Euro Macro: Fall in temporary contracts adds to signs of upcoming slowdown in job growth – One of the few areas of strength in the eurozone has been the labour market. Indeed, in September, the ECB’s Governing Council noted that ‘robust employment growth and increasing wages continue to underpin the resilience of the euro area economy’. Indeed, employment was up by 1.2% yoy in Q2, down from its peak growth rates, but still healthy. Meanwhile, unemployment continues to drop. It was down to 7.4% in August from 7.5% in July, and down around 0.6 percentage points over the last year. Unfortunately, the labour market is a lagging indicator and the sharp slowdown in the economy is likely to become increasingly visible. Indeed, a number of good leading indicators of the labour market suggest a more significant slowdown is imminent. The employment index of the composite PMI fell to 51.4 in September, from 51.7 in August and compared to a level of 55.2 a year ago. It is consistent with job growth slowing to around 0.6% yoy in the next few months. Meanwhile, temporary employment is pointing to a sharper deterioration in labour market prospects over the next year. Temporary employment leads overall employment as it is the easiest and quickest way to adjust staff levels on the both the way up and the way down. Temporary employment has slowed sharply over the last year (in Q2 it contracted by 2% yoy) and it points to a sharp slowdown in total employment growth over the next year, as well as a significant rise in unemployment. This will make the slowdown in the eurozone economy more protracted than the ECB and consensus expects, in our view. (Nick Kounis)
US Macro: Strength in consumption looks unsustainable – Retail sales came in weaker than expected at -0.3% mom, while ‘core’ retail sales (ex-autos and gasoline) came in at 0.0% (ABN/consensus for both measures: +0.3%).
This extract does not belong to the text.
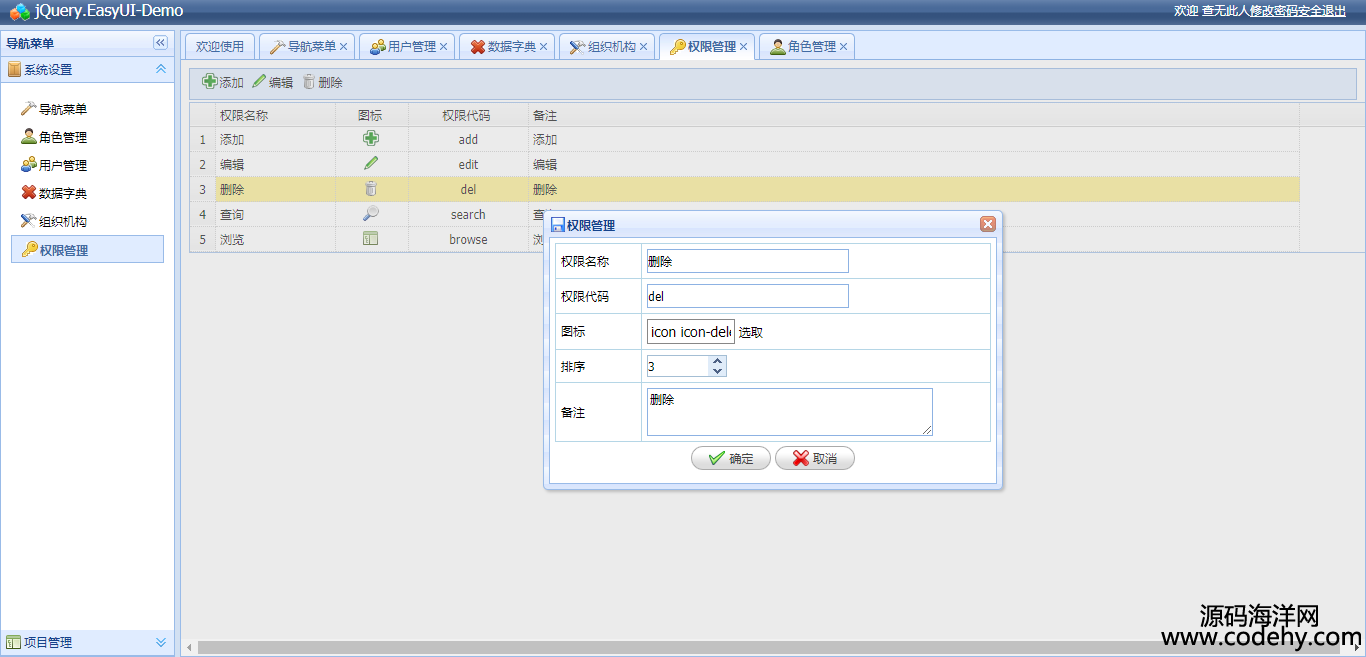Screen dimensions: 1366x657
Task: Close the 数据字典 tab with its x
Action: point(544,47)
However, upward revisions to August sales comfortably offset this weakness, particularly the ex-autos/gas measure, which was revised up to 0.4% from 0.1%. Indeed, retail sales for the full quarter expanded at a robust 6.0% annualised pace, down only modestly from the 7.7% growth registered in Q2. This implies Q3 private consumption growth of 3.0-3.5%, down from 4.7% in Q2. Such growth rates are unsustainable, in our view, particularly given the slowdown in monthly average payrolls gains, which have fallen to +161k in the year to date, down from +223k in 2018.
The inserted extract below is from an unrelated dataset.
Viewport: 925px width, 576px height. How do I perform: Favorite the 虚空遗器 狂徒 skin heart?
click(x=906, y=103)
Looking ahead, we continue to expect the knock-on effects of a weaker manufacturing sector to drive a broader slowdown in the US, primarily via lower jobs growth. We expect payrolls growth to slow further over the coming months, with the monthly average perhaps dipping below +100k in 2020. While decent wage growth will cushion some of the blow, it will not fully offset the hit to aggregate income growth. As a result, we expect private consumption – 70% of the US economy – also to slow by the end of 2019 and into 2020. Combined with continued sluggishness in investment (which the ISM new orders index suggests if anything could intensify) and weaker government spending, we expect quarterly annualised GDP growth to slow to sub-trend rates of 1-1.5% by Q4 2019/Q1 2020. (Bill Diviney)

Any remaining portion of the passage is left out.